Transcribe the full listing with no word altered.
○ ○ ○ ○ ○ ○ ○
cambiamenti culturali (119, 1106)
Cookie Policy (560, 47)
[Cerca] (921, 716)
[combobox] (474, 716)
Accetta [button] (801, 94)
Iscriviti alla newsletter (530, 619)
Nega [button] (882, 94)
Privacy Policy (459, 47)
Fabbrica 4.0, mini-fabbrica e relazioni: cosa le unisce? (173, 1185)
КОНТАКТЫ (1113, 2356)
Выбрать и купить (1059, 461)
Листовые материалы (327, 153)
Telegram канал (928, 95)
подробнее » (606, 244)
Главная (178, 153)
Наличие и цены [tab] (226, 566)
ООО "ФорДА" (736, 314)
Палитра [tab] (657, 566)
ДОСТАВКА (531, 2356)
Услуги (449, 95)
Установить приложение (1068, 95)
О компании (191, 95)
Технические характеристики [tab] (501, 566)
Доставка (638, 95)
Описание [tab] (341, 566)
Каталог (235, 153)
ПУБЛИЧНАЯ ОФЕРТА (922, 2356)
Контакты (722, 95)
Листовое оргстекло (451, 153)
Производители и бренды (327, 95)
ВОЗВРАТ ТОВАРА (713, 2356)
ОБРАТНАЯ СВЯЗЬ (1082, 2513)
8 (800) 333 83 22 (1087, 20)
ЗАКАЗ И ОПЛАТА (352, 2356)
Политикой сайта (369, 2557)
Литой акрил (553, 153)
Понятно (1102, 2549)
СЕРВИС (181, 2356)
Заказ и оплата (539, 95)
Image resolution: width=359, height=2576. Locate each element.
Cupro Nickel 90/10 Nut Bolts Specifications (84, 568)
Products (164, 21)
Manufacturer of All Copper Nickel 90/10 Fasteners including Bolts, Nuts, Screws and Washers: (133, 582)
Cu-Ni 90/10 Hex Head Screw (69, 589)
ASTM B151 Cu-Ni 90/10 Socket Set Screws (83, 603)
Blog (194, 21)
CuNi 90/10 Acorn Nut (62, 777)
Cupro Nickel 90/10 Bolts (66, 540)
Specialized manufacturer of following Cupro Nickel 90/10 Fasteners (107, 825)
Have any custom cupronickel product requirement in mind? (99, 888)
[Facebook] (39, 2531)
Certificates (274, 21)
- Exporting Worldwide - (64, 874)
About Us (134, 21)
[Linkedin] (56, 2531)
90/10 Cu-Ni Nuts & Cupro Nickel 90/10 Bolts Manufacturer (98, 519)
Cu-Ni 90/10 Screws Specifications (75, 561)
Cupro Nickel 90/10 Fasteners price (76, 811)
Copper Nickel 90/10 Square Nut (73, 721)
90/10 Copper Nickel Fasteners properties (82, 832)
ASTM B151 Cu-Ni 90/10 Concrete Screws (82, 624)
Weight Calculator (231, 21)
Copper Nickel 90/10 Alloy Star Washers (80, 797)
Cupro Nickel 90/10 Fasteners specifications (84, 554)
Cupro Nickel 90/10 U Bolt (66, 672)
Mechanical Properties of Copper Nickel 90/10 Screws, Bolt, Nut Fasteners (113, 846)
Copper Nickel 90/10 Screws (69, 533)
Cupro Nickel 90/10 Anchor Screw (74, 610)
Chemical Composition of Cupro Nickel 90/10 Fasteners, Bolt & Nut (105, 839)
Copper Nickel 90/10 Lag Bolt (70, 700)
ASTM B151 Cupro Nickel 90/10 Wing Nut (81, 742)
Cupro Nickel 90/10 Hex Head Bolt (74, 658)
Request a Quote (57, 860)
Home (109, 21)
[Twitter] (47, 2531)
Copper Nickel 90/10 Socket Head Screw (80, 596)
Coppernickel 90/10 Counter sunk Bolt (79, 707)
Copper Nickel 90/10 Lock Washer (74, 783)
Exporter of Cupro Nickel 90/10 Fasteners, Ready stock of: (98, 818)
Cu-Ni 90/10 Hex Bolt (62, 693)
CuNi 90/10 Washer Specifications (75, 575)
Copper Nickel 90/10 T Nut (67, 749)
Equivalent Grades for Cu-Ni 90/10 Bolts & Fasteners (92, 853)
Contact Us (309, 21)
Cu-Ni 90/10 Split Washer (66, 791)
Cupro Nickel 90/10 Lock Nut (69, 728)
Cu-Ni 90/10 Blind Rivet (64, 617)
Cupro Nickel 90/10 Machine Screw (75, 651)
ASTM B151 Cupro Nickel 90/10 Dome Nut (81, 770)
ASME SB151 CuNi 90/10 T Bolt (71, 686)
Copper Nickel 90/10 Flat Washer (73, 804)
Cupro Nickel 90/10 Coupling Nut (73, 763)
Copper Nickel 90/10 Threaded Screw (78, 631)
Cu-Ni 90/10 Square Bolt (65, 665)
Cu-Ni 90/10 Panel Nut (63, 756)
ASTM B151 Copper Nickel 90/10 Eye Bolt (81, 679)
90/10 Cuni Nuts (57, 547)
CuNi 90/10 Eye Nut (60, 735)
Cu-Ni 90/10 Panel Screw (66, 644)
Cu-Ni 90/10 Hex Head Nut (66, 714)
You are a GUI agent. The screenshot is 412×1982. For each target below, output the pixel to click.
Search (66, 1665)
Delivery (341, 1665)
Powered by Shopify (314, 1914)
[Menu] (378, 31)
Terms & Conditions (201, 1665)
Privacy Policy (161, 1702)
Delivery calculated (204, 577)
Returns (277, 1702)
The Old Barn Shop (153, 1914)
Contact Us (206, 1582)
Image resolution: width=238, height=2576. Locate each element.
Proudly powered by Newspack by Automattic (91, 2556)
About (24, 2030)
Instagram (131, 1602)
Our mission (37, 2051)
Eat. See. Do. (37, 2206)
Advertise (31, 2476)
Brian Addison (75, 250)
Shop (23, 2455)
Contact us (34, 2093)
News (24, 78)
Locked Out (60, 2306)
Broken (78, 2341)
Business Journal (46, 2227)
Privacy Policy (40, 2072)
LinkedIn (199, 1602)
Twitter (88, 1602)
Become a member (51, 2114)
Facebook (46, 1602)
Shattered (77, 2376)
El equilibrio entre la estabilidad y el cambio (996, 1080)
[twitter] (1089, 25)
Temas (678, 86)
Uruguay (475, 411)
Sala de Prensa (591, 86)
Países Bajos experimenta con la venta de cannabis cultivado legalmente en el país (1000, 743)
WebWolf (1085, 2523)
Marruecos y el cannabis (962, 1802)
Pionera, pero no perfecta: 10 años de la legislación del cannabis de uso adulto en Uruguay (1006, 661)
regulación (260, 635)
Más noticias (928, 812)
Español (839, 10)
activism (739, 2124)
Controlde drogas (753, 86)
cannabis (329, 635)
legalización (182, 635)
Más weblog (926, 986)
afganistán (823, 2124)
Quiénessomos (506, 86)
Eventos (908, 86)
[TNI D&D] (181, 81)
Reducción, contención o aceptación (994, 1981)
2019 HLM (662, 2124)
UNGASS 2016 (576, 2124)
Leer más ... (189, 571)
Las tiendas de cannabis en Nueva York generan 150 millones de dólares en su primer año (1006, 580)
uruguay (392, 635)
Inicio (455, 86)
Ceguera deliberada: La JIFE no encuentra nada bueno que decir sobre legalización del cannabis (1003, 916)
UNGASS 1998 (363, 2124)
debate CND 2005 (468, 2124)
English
○ ○ ○ ○ ○ ○ ○
● Reply to the task
cambiamenti culturali (119, 1106)
Cookie Policy (560, 47)
[Cerca] (921, 716)
[combobox] (474, 716)
Accetta [button] (801, 94)
Iscriviti alla newsletter (530, 619)
Nega [button] (882, 94)
Privacy Policy (459, 47)
Fabbrica 4.0, mini-fabbrica e relazioni: cosa le unisce? (173, 1185)
КОНТАКТЫ (1113, 2356)
Выбрать и купить (1059, 461)
Листовые материалы (327, 153)
Telegram канал (928, 95)
подробнее » (606, 244)
Главная (178, 153)
Наличие и цены [tab] (226, 566)
ООО "ФорДА" (736, 314)
Палитра [tab] (657, 566)
ДОСТАВКА (531, 2356)
Услуги (449, 95)
Установить приложение (1068, 95)
О компании (191, 95)
Технические характеристики [tab] (501, 566)
Доставка (638, 95)
Описание [tab] (341, 566)
Каталог (235, 153)
ПУБЛИЧНАЯ ОФЕРТА (922, 2356)
Контакты (722, 95)
Листовое оргстекло (451, 153)
Производители и бренды (327, 95)
ВОЗВРАТ ТОВАРА (713, 2356)
ОБРАТНАЯ СВЯЗЬ (1082, 2513)
8 (800) 333 83 22 (1087, 20)
ЗАКАЗ И ОПЛАТА (352, 2356)
Политикой сайта (369, 2557)
Литой акрил (553, 153)
Понятно (1102, 2549)
СЕРВИС (181, 2356)
Заказ и оплата (539, 95)
Image resolution: width=359, height=2576. Locate each element.
Cupro Nickel 90/10 Nut Bolts Specifications (84, 568)
Products (164, 21)
Manufacturer of All Copper Nickel 90/10 Fasteners including Bolts, Nuts, Screws and Washers: (133, 582)
Cu-Ni 90/10 Hex Head Screw (69, 589)
ASTM B151 Cu-Ni 90/10 Socket Set Screws (83, 603)
Blog (194, 21)
CuNi 90/10 Acorn Nut (62, 777)
Cupro Nickel 90/10 Bolts (66, 540)
Specialized manufacturer of following Cupro Nickel 90/10 Fasteners (107, 825)
Have any custom cupronickel product requirement in mind? (99, 888)
[Facebook] (39, 2531)
Certificates (274, 21)
- Exporting Worldwide - (64, 874)
About Us (134, 21)
[Linkedin] (56, 2531)
90/10 Cu-Ni Nuts & Cupro Nickel 90/10 Bolts Manufacturer (98, 519)
Cu-Ni 90/10 Screws Specifications (75, 561)
Cupro Nickel 90/10 Fasteners price (76, 811)
Copper Nickel 90/10 Square Nut (73, 721)
90/10 Copper Nickel Fasteners properties (82, 832)
ASTM B151 Cu-Ni 90/10 Concrete Screws (82, 624)
Weight Calculator (231, 21)
Copper Nickel 90/10 Alloy Star Washers (80, 797)
Cupro Nickel 90/10 Fasteners specifications (84, 554)
Cupro Nickel 90/10 U Bolt (66, 672)
Mechanical Properties of Copper Nickel 90/10 Screws, Bolt, Nut Fasteners (113, 846)
Copper Nickel 90/10 Screws (69, 533)
Cupro Nickel 90/10 Anchor Screw (74, 610)
Chemical Composition of Cupro Nickel 90/10 Fasteners, Bolt & Nut (105, 839)
Copper Nickel 90/10 Lag Bolt (70, 700)
ASTM B151 Cupro Nickel 90/10 Wing Nut (81, 742)
Cupro Nickel 90/10 Hex Head Bolt (74, 658)
Request a Quote (57, 860)
Home (109, 21)
[Twitter] (47, 2531)
Copper Nickel 90/10 Socket Head Screw (80, 596)
Coppernickel 90/10 Counter sunk Bolt (79, 707)
Copper Nickel 90/10 Lock Washer (74, 783)
Exporter of Cupro Nickel 90/10 Fasteners, Ready stock of: (98, 818)
Cu-Ni 90/10 Hex Bolt (62, 693)
CuNi 90/10 Washer Specifications (75, 575)
Copper Nickel 90/10 T Nut (67, 749)
Equivalent Grades for Cu-Ni 90/10 Bolts & Fasteners (92, 853)
Contact Us (309, 21)
Cu-Ni 90/10 Split Washer (66, 791)
Cupro Nickel 90/10 Lock Nut (69, 728)
Cu-Ni 90/10 Blind Rivet (64, 617)
Cupro Nickel 90/10 Machine Screw (75, 651)
ASTM B151 Cupro Nickel 90/10 Dome Nut (81, 770)
ASME SB151 CuNi 90/10 T Bolt (71, 686)
Copper Nickel 90/10 Flat Washer (73, 804)
Cupro Nickel 90/10 Coupling Nut (73, 763)
Copper Nickel 90/10 Threaded Screw (78, 631)
Cu-Ni 90/10 Square Bolt (65, 665)
Cu-Ni 90/10 Panel Nut (63, 756)
ASTM B151 Copper Nickel 90/10 Eye Bolt (81, 679)
90/10 Cuni Nuts (57, 547)
CuNi 90/10 Eye Nut (60, 735)
Cu-Ni 90/10 Panel Screw (66, 644)
Cu-Ni 90/10 Hex Head Nut (66, 714)
You are a GUI agent. The screenshot is 412×1982. For each target below, output the pixel to click.
Search (66, 1665)
Delivery (341, 1665)
Powered by Shopify (314, 1914)
[Menu] (378, 31)
Terms & Conditions (201, 1665)
Privacy Policy (161, 1702)
Delivery calculated (204, 577)
Returns (277, 1702)
The Old Barn Shop (153, 1914)
Contact Us (206, 1582)
Image resolution: width=238, height=2576. Locate each element.
Proudly powered by Newspack by Automattic (91, 2556)
About (24, 2030)
Instagram (131, 1602)
Our mission (37, 2051)
Eat. See. Do. (37, 2206)
Advertise (31, 2476)
Brian Addison (75, 250)
Shop (23, 2455)
Contact us (34, 2093)
News (24, 78)
Locked Out (60, 2306)
Broken (78, 2341)
Business Journal (46, 2227)
Privacy Policy (40, 2072)
LinkedIn (199, 1602)
Twitter (88, 1602)
Become a member (51, 2114)
Facebook (46, 1602)
Shattered (77, 2376)
El equilibrio entre la estabilidad y el cambio (996, 1080)
[twitter] (1089, 25)
Temas (678, 86)
Uruguay (475, 411)
Sala de Prensa (591, 86)
Países Bajos experimenta con la venta de cannabis cultivado legalmente en el país (1000, 743)
WebWolf (1085, 2523)
Marruecos y el cannabis (962, 1802)
Pionera, pero no perfecta: 10 años de la legislación del cannabis de uso adulto en Uruguay (1006, 661)
regulación (260, 635)
Más noticias (928, 812)
Español (839, 10)
activism (739, 2124)
Controlde drogas (753, 86)
cannabis (329, 635)
legalización (182, 635)
Más weblog (926, 986)
afganistán (823, 2124)
Quiénessomos (506, 86)
Eventos (908, 86)
[TNI D&D] (181, 81)
Reducción, contención o aceptación (994, 1981)
2019 HLM (662, 2124)
UNGASS 2016 (576, 2124)
Leer más ... (189, 571)
Las tiendas de cannabis en Nueva York generan 150 millones de dólares en su primer año (1006, 580)
uruguay (392, 635)
Inicio (455, 86)
Ceguera deliberada: La JIFE no encuentra nada bueno que decir sobre legalización del cannabis (1003, 916)
UNGASS 1998 (363, 2124)
debate CND 2005 (468, 2124)
English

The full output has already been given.